Tripwire, Inc.
- Type: Subsidiary
- Founded: 1997
- Headquarters: Block 300 Portland, Oregon United States
- Revenue: US$86.2 million (2010)
- Net income: $4 million (2010)
- Owner: Fortra
- Number of employees: ▲400 (2013)
- Website: tripwire.com

= Tripwire (company) =

American software company

Tripwire, Inc. is a software company based in Portland, Oregon, that focuses on security and compliance automation. It is a subsidiary of technology company Fortra.

==History==
Tripwire's intrusion detection software was created in the 1990s by Purdue University graduate student Gene Kim and his professor Gene Spafford. In 1997, Gene Kim co-founded Tripwire, Inc. with rights to the Tripwire name and technology, and produced a commercial version, Tripwire for Servers.

In 2000, Tripwire released Open Source Tripwire.

In 2005, the firm released Tripwire Enterprise, a product for configuration control by detecting, assessing, reporting and remediating file and configuration changes. In January 2010, it announced the release of Tripwire Log Center, a log and security information and event management (SIEM) software that stores, correlates and reports log and security event data. The two products can be integrated to enable correlation of change and event data. August 21, 2009, the firm acquired Activeworx technologies from CrossTec Corporation.

Revenues grew to $74 million in 2009. In October 2009, the company had 261 employees; that number grew to 336 by June 2010.
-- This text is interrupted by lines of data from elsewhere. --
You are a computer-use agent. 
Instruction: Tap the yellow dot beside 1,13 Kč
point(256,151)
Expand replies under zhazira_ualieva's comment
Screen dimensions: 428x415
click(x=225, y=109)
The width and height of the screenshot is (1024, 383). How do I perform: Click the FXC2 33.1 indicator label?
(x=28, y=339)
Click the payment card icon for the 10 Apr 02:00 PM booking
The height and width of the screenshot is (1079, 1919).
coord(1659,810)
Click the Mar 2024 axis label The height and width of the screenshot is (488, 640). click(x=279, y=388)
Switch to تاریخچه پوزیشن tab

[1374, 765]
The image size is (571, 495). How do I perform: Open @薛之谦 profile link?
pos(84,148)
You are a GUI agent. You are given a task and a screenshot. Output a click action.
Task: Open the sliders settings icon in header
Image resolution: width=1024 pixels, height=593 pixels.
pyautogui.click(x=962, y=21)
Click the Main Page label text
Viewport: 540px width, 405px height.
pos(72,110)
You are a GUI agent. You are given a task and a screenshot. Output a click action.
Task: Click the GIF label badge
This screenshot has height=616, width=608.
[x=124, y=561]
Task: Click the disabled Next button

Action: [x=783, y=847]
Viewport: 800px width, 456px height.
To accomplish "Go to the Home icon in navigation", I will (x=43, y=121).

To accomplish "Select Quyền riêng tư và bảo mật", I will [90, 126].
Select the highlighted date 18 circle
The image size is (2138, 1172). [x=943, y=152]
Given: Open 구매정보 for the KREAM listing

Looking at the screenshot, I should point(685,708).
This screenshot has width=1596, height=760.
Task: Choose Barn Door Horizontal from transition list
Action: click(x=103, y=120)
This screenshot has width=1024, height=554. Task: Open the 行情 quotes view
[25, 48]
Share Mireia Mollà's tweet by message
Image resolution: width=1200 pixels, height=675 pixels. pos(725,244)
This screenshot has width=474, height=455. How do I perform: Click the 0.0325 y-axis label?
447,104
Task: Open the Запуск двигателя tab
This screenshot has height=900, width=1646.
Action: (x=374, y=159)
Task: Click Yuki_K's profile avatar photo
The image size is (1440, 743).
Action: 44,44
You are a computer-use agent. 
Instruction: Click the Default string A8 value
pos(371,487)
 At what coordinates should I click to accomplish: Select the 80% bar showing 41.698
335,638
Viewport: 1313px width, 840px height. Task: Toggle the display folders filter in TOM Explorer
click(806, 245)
By May–June 2010, the company had over 5,500 customers and had announced that it had filed a registration statement with the Securities and Exchange Commission for a proposed initial public offering of its common stock. A year later, the company announced its sale to the private equity firm Thoma Bravo, ending its $86 million IPO plans. CEO Jim Johnson cited the firm's failure to reach the $100 million revenue milestone in 2010 as well as changing IPO market expectations as reasons for not going through with the IPO. The day following the acquisition, the company laid off about 50 of its 350 employees.

Tripwire acquired nCircle, which focused on asset discovery and vulnerability management, in 2013.

In December 2014, Belden announced plans to buy Tripwire for $710 million. The acquisition was completed on January 2, 2015. In February 2022, Belden announced to sell Tripwire to HelpSystems (HelpSystems was renamed Fortra later that year).